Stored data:

**********

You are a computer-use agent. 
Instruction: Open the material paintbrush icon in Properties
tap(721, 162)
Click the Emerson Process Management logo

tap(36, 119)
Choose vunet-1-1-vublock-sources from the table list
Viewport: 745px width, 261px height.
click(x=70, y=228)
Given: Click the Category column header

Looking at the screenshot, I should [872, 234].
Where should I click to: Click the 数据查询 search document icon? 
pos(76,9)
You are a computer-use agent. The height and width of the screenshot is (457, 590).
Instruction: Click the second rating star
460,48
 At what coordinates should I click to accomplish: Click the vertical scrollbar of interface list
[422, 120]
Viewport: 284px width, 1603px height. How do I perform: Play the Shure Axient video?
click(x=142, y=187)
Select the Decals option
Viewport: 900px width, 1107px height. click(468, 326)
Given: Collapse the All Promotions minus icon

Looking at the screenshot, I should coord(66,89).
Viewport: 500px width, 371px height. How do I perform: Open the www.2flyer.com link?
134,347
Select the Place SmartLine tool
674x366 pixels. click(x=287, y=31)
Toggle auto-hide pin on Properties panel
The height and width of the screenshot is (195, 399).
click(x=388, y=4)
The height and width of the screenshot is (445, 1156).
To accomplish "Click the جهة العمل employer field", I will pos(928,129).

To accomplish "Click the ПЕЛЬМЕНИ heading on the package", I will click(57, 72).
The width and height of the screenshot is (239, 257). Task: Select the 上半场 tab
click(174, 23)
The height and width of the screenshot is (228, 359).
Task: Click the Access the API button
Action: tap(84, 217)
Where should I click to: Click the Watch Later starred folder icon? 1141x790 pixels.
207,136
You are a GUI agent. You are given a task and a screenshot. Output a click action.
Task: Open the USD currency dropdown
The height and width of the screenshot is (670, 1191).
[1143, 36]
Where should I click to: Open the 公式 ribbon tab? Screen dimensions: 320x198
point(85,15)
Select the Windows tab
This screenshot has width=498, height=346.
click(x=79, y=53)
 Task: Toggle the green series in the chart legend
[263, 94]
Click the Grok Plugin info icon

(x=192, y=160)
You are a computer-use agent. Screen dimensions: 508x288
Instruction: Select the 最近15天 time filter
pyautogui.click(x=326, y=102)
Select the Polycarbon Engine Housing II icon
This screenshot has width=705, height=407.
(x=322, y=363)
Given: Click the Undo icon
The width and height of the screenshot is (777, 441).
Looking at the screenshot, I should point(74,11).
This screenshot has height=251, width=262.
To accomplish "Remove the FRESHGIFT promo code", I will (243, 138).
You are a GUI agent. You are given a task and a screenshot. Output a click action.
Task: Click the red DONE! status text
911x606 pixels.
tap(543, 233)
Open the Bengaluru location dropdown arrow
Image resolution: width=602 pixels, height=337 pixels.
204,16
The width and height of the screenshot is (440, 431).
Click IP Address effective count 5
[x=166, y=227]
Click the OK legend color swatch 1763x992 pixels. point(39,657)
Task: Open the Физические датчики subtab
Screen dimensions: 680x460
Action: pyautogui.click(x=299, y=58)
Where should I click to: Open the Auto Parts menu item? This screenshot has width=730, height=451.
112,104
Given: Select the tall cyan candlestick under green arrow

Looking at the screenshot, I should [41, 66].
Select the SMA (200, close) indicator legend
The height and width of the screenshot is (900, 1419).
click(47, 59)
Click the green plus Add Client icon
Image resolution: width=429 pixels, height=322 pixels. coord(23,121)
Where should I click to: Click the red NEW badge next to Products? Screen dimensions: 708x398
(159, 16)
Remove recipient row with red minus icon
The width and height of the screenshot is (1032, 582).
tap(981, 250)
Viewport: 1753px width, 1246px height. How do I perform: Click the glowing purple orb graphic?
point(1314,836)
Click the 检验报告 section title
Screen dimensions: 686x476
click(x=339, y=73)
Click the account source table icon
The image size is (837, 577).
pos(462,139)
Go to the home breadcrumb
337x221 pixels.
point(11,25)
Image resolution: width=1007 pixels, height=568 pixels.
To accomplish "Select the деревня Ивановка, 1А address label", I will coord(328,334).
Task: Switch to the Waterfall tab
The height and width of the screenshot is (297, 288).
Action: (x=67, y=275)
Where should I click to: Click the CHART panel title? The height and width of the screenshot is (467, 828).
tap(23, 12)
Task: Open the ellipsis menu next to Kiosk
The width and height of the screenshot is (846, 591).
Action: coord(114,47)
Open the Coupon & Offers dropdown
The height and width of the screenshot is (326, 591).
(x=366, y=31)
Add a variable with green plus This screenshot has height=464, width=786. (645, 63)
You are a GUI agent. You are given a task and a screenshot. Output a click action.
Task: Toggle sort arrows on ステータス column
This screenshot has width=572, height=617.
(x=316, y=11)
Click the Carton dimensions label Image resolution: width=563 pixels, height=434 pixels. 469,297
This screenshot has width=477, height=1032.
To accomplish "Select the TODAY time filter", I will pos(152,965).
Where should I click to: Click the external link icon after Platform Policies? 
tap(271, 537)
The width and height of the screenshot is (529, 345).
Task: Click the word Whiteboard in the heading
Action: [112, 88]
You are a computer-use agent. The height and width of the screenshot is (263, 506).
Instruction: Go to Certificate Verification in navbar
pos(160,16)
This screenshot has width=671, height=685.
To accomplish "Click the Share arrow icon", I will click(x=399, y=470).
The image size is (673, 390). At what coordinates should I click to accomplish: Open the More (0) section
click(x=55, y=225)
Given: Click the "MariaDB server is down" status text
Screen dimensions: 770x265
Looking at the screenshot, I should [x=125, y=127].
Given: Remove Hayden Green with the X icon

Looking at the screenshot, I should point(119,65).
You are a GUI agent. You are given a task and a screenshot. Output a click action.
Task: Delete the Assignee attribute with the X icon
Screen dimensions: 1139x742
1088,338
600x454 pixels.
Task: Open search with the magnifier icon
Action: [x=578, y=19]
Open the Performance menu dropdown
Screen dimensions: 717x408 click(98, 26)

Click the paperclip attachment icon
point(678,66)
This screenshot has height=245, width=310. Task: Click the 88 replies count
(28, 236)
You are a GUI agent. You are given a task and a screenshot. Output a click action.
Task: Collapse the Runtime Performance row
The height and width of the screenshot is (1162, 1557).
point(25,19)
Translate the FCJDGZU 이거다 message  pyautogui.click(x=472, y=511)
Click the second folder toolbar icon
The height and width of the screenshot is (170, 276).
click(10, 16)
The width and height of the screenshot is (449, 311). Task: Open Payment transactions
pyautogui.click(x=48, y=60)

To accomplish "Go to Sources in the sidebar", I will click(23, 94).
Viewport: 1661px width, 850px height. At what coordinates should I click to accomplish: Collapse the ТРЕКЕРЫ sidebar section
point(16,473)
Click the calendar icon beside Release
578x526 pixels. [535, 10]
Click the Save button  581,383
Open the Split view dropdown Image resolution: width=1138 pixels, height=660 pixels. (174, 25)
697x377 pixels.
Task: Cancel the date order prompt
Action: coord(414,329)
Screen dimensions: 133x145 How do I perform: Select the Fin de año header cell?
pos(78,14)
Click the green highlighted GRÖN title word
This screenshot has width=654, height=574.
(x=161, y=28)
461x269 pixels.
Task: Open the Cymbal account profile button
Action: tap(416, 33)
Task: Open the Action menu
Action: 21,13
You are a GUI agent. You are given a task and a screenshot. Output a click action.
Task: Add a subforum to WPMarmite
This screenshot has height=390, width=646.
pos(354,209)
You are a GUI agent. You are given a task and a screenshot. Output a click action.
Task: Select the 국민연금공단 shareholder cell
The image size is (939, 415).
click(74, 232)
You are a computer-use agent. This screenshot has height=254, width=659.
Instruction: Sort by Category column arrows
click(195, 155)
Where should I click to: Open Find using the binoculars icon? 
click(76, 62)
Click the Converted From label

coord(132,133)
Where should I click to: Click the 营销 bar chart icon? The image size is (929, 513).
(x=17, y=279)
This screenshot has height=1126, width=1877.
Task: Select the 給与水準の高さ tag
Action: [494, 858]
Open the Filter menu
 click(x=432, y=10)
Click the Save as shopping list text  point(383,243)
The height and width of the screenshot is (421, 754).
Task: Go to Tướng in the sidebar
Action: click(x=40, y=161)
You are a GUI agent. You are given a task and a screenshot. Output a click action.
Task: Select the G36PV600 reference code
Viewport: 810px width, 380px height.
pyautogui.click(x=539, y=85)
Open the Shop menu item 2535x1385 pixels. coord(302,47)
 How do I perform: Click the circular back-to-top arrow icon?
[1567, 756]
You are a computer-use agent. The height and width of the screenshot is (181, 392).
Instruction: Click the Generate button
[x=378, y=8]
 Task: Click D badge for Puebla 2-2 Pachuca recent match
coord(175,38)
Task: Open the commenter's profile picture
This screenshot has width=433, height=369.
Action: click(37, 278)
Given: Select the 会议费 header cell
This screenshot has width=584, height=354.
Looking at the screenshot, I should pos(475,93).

**********

- _Your goal_
Among the lines above, repeat exactly those from the line with "Select the Decals option" to the line with "The height and width of the screenshot is (445, 1156).", counting both ends.

- _Exercise result_
Select the Decals option
Viewport: 900px width, 1107px height. click(468, 326)
Given: Collapse the All Promotions minus icon

Looking at the screenshot, I should coord(66,89).
Viewport: 500px width, 371px height. How do I perform: Open the www.2flyer.com link?
134,347
Select the Place SmartLine tool
674x366 pixels. click(x=287, y=31)
Toggle auto-hide pin on Properties panel
The height and width of the screenshot is (195, 399).
click(x=388, y=4)
The height and width of the screenshot is (445, 1156).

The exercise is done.